The moment takes me back to my time at St. John’s, when I was all too often the butt of some joke or game, and rather than stand up for myself and deliver a stinging remark, I’d shy away from confrontation.

“She was—” Emmett begins, attempting to come to my aid.

“Victor, the soup is delicious,” my grandmother says, cutting him off and drawing the attention away from me. “Where was your chef able to source the mushrooms this time of year?”

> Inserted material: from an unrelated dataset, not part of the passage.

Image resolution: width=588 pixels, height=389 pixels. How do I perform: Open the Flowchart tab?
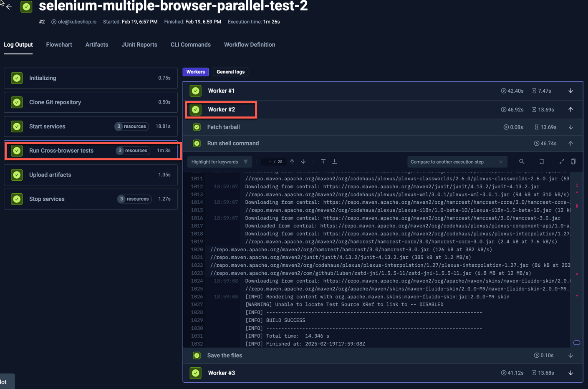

Later that night, after the longest dinner of my life, I hold my breath as I follow my grandmother into our shared bedroom. I’ve worried about this moment all evening, the first chance for her to speak with me in private about all the ways in which I’ve disappointed her. I wring my hands as I watch her walk toward her closet. Usually, at home, Margaret would help her undress after a formal event, but I go to her now, helping her unzip her dress and hang it back up. She’s silent as she gets into her nightgown, and then I do the same. My stomach is in knots. Most of my food went untouched at dinner, and I know I’ll be starving in the morning.

I put on my pajamas and go into the bathroom to brush my teeth and wash my face. My grandmother does as well, at the sink alongside mine, and when she’s done, she walks over, kisses my hair, and tells me good night.